Data for the task:
□ □ □

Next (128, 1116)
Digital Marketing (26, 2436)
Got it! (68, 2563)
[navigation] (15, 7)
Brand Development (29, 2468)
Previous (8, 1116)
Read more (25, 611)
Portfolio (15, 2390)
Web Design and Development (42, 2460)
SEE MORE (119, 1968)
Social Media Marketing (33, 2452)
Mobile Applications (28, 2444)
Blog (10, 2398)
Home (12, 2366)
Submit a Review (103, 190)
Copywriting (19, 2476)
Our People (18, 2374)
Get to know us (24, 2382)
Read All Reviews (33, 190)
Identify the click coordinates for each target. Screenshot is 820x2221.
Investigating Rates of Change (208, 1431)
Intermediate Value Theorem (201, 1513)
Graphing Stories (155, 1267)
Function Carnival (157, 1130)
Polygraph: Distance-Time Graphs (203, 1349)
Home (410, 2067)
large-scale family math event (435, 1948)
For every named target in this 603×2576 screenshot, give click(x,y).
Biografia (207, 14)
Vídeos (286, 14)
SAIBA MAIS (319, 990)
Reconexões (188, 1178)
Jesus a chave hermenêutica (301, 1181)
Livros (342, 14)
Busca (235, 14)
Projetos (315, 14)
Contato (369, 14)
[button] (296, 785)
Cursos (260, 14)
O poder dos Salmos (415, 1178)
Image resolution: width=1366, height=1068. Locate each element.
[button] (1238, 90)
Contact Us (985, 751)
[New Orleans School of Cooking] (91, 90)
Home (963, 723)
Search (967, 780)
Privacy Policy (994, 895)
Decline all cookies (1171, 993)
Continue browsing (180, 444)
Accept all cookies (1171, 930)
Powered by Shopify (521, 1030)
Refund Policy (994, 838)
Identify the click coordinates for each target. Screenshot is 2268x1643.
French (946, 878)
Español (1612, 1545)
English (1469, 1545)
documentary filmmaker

□ □ □

Exercise: State the number of lines in the listing above that include "Marketing", and add nothing else.

Your solution: 2